Philipp Moritz authored May 06, 2024

Previously FP8 static scaling works if the scales are overestimating the maxima of all activation tensors during computation. However this will not always be the case even if the scales were calibrated very carefully.
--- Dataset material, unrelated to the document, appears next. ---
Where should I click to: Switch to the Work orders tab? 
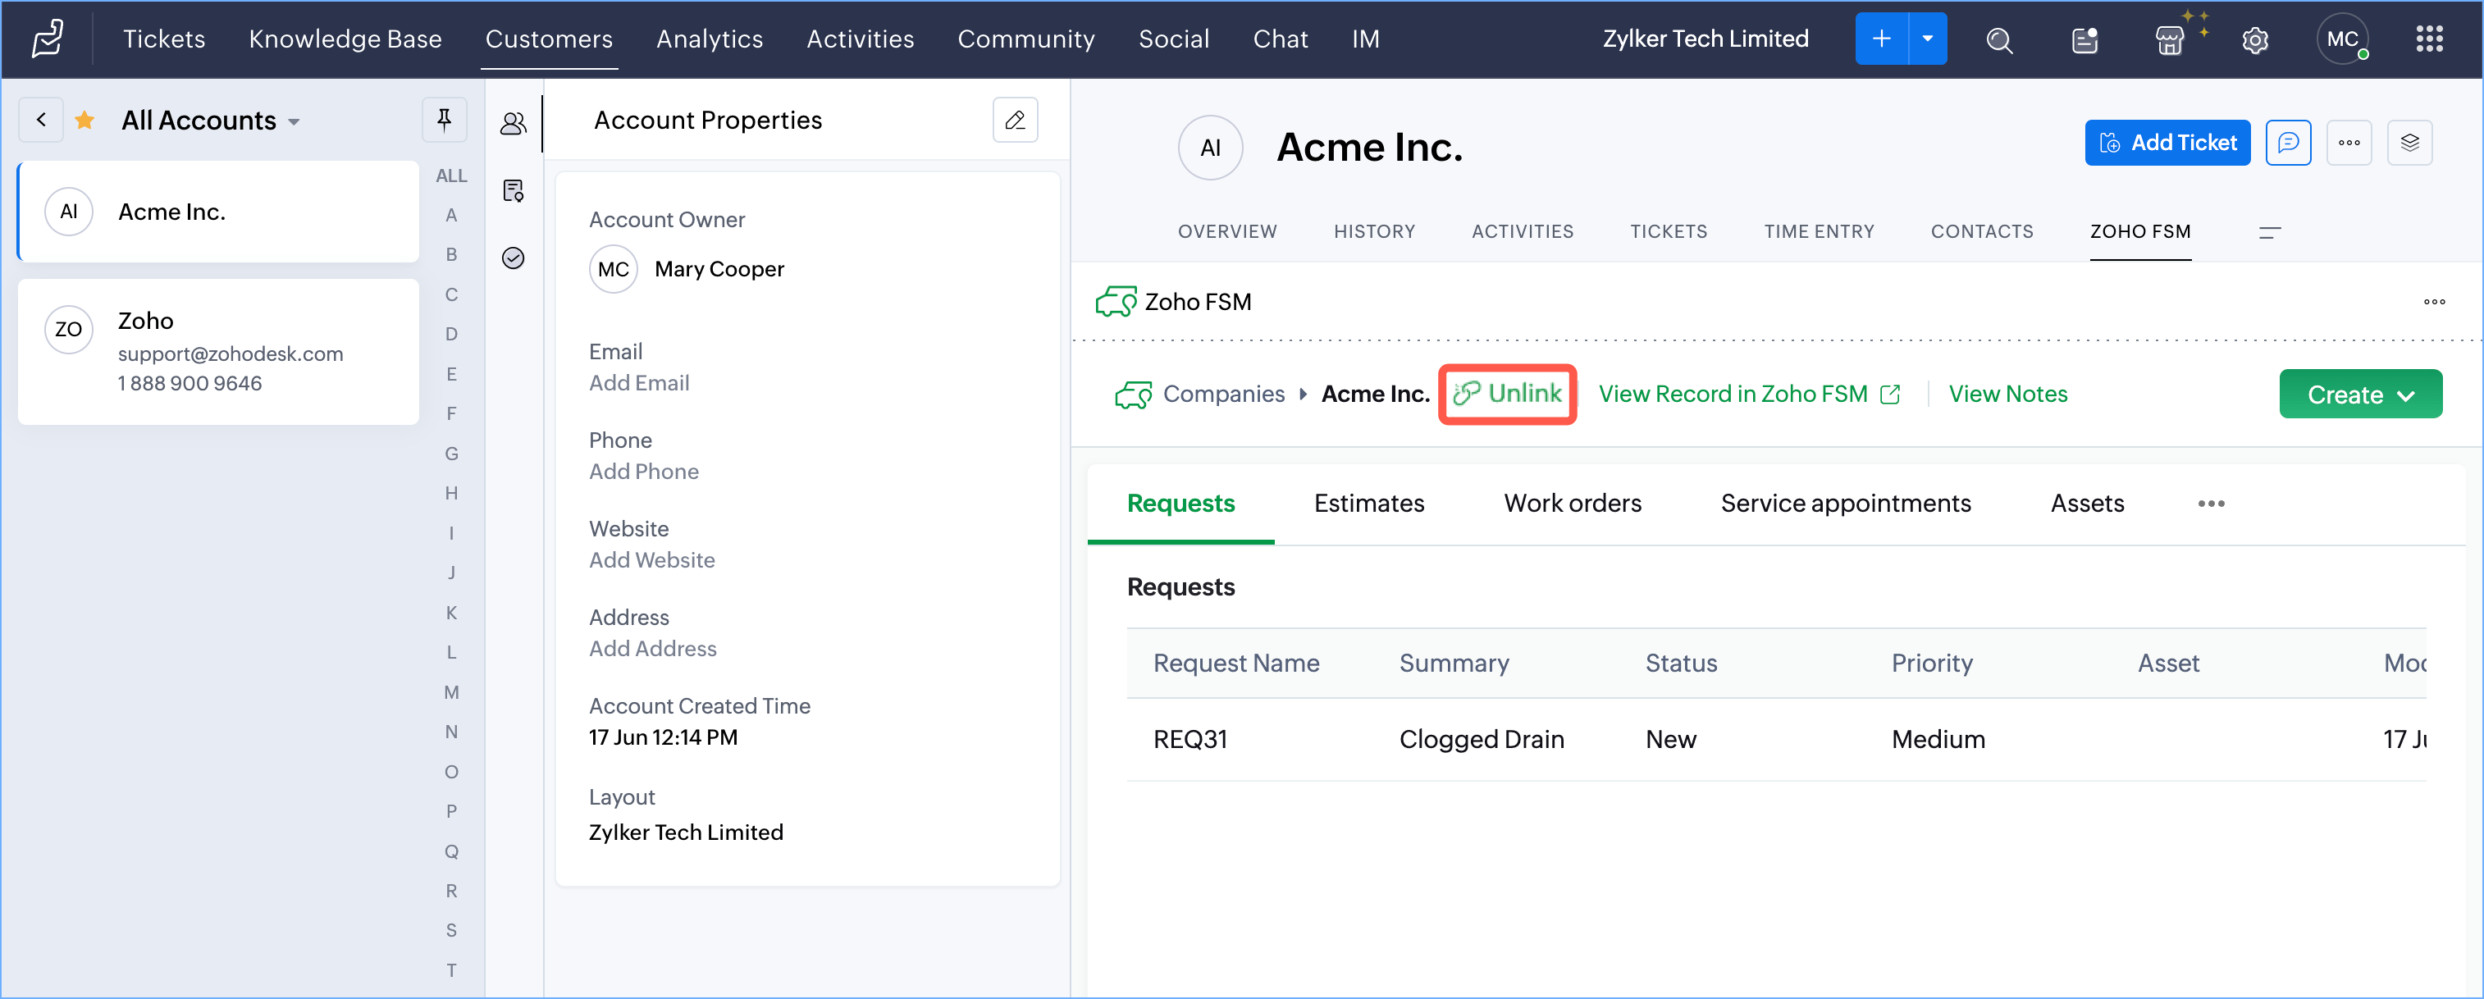click(x=1572, y=503)
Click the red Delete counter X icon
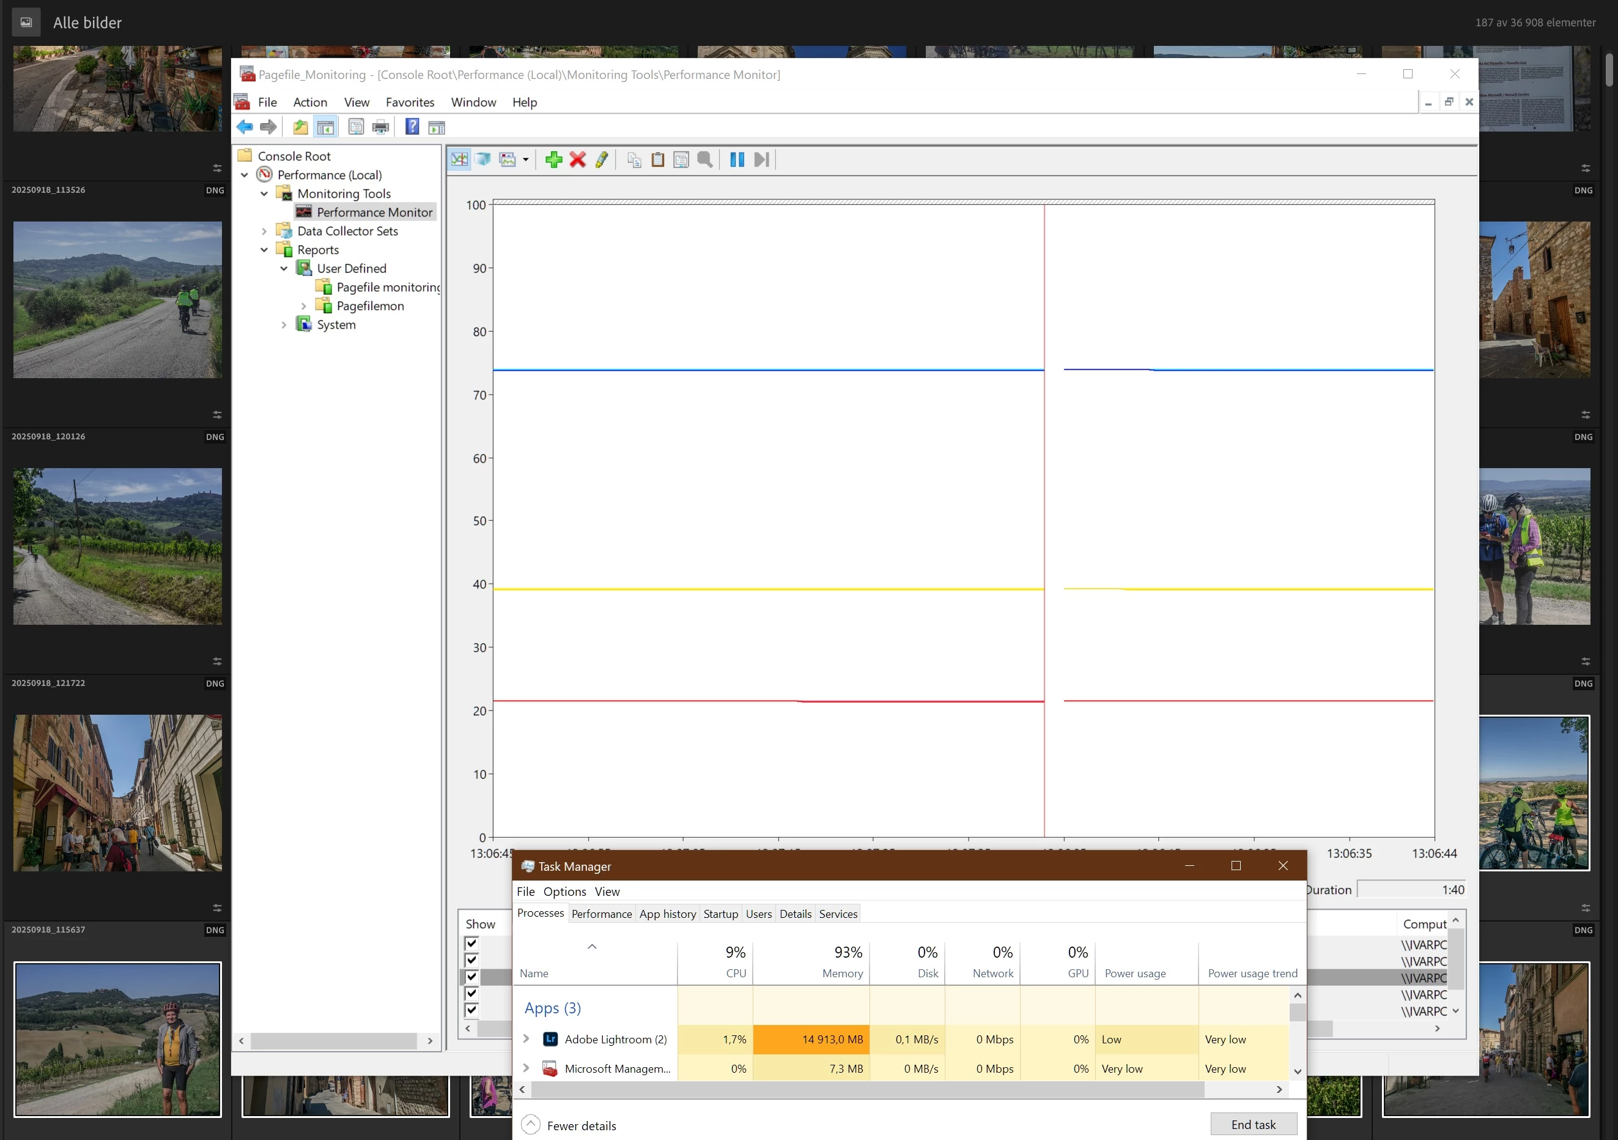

For example, with the activations in my checkpoint

https://huggingface.co/pcmoritz/Mixtral-8x7B-v0.1-fp8-act-scale

(which was calibrated on https://huggingface.co/datasets/HuggingFaceH4/ultrachat_200k), I'm getting the following mostly random performance on MMLU:

|      Groups      |Version|Filter|n-shot|Metric|Value |   |Stderr|
|------------------|-------|------|-----:|------|-----:|---|-----:|
|mmlu              |N/A    |none  |     0|acc   |0.2295|±  |0.0035|
| - humanities     |N/A    |none  |     5|acc   |0.2421|±  |0.0062|
| - other          |N/A    |none  |     5|acc   |0.2398|±  |0.0076|
| - social_sciences|N/A    |none  |     5|acc   |0.2171|±  |0.0074|
| - stem           |N/A    |none  |     5|acc   |0.2125|±  |0.0073|
With the fix in this PR where the scaled activations are clamped between [-std::numeric_limits<c10::Float8_e4m3fn>::max(), std::numeric_limits<c10::Float8_e4m3fn>::max()] to make sure there are no NaNs, the performance is

|      Groups      |Version|Filter|n-shot|Metric|Value |   |Stderr|
|------------------|-------|------|-----:|------|-----:|---|-----:|
|mmlu              |N/A    |none  |     0|acc   |0.7008|±  |0.0036|
| - humanities     |N/A    |none  |     5|acc   |0.6453|±  |0.0065|
| - other          |N/A    |none  |     5|acc   |0.7692|±  |0.0072|
| - social_sciences|N/A    |none  |     5|acc   |0.8083|±  |0.0070|
| - stem           |N/A    |none  |     5|acc   |0.6115|±  |0.0083|
This is not perfect yet but is getting very close to the FP16 / dynamic activation scale performance.

a98187cf